In the new plan, Eni confirms a high production growth, the consolidation of its leadership in the Italian and European gas markets, and an ambitious cost reduction program aimed at recovering profitability in R&M.
2011-2014 Main targets
Outlook 2011The main targets of the plan are:
Capex plan and efficiency program
Eni plans 53.3 billion euro of investments over the 2011- 2014 period.
Over 70% of overall investments are related to upstream activities, in particular the development of projects such as Zubair, Junin 5, Perla, Goliat and Block 15/06 in Angola, that will sustain production growth over the plan period and beyond.
With respect to efficiency, Eni is planning a step-up of its cost reduction program, with 1.7 billion euro of savings planned over the next four years, bringing our total since 2006 to 4.1 billion euro. This objective will be achieved through procurement optimization, a further streamlining of logistics in R&M, as well as increased labour efficiencies.
The 2011 outlook is still characterized by a certain degree of uncertainty and volatility. However the global economic recovery has been gaining momentum recently.
Eni forecasts a solid trend for Brent crude oil prices supported by healthier global oil demand. For capital budgeting and financial planning purposes, Eni assumes an average Brent price of 70 $/barrel for the full year 2011.
Management expects that the European gas market will remain depressed as sluggish demand growth is insufficient to absorb current oversupplies. Refining margins are expected to remain unprofitable due to weak underlying fundamentals and high feedstock costs.

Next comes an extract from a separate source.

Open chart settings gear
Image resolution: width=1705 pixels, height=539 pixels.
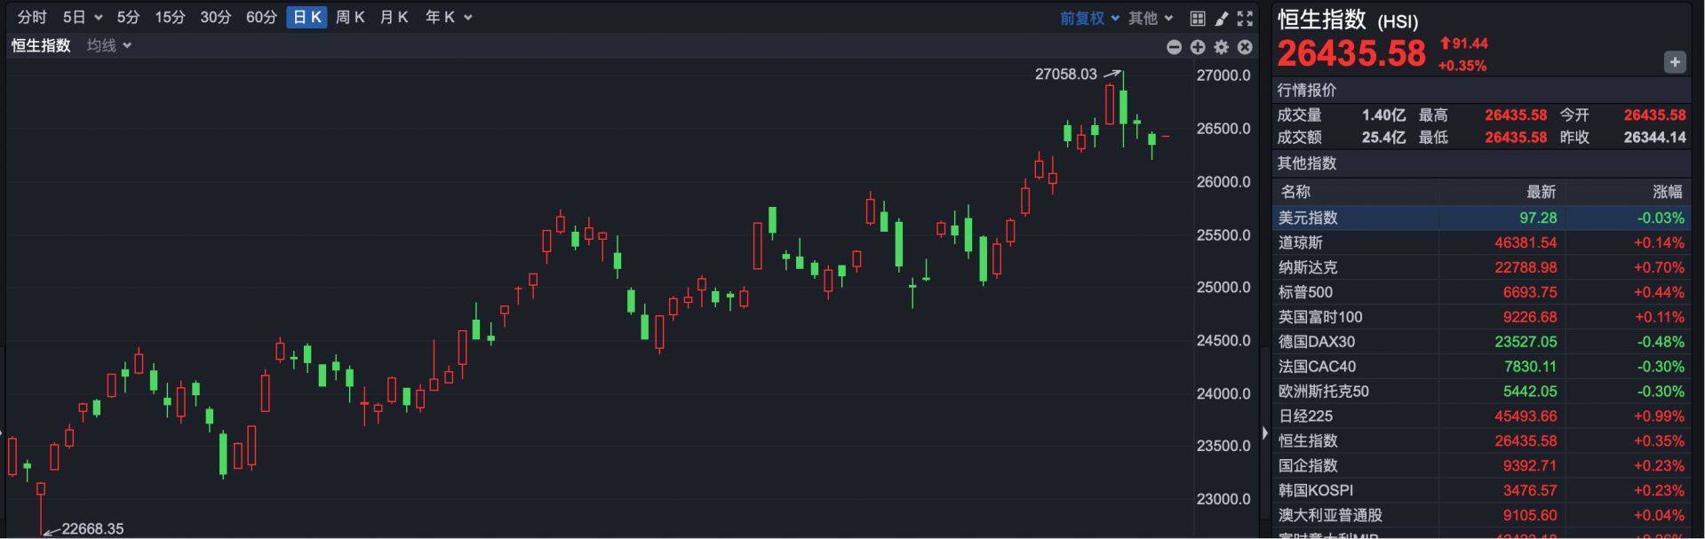[x=1222, y=47]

Against this backdrop, key volumes trends for the year are expected to be the following:
- Production of liquids and natural gas is forecast to slightly increase compared to 2010 (1.815 million boe/d was the actual level in 2010). This estimate is based on the Company's assumption of a Brent price of 70 $/barrel for the full year. Growth will be driven by ramping-up fields started in 2010 mainly in Iraq, and new field start-ups in Australia, Algeria and the United States, partly offset by mature field declines;
- Worldwide gas sales: are expected to be at least in line with 2010 (in 2010 actual sales amounted to 97.06 bcm). Considering mounting competitive pressure in the gas market, the achievement of this target as well as stabilizing the market share will be supported by strengthening the Company's leadership on the European market, marketing actions intended to strengthen the customer base in the domestic market and renegotiating the Company's long-term gas supply contracts;
- Regulated businesses in Italy will benefit from the pre-set regulatory return on new capital expenditures and efficiency programs;
- Refining throughputs on Eni's account are planned to be in line with 2010 (actual throughputs in 2010 were 34.8 mmtonnes), due to higher volumes processed on more competitive refineries, the optimization of refinery cycles, as well as efficiency actions implemented in response to a volatile trading environment;
- Retail sales of refined products in Italy and the rest of Europe are expected to be in line with 2010 (11.73 mmtonnes in 2010) against the backdrop of weaker demand. Management plans to improve sales and profitability leveraging on selective pricing and marketing initiatives, starting new service stations and developing the "non-oil" business;
- The Engineering & Construction business confirms solid results due to increasing turnover and a robust order backlog.
In 2011, management plans to make capital expenditures broadly in line with 2010 (€13.87 billion was invested in 2010) and will mainly be directed to developing giant fields and starting production at new important fields in the Exploration & Production division, refinery upgrading related in particular to the realization of the EST project, completing the program of enhancing Saipem's fleet of vessels and rigs, and upgrading the natural gas transport infrastructure.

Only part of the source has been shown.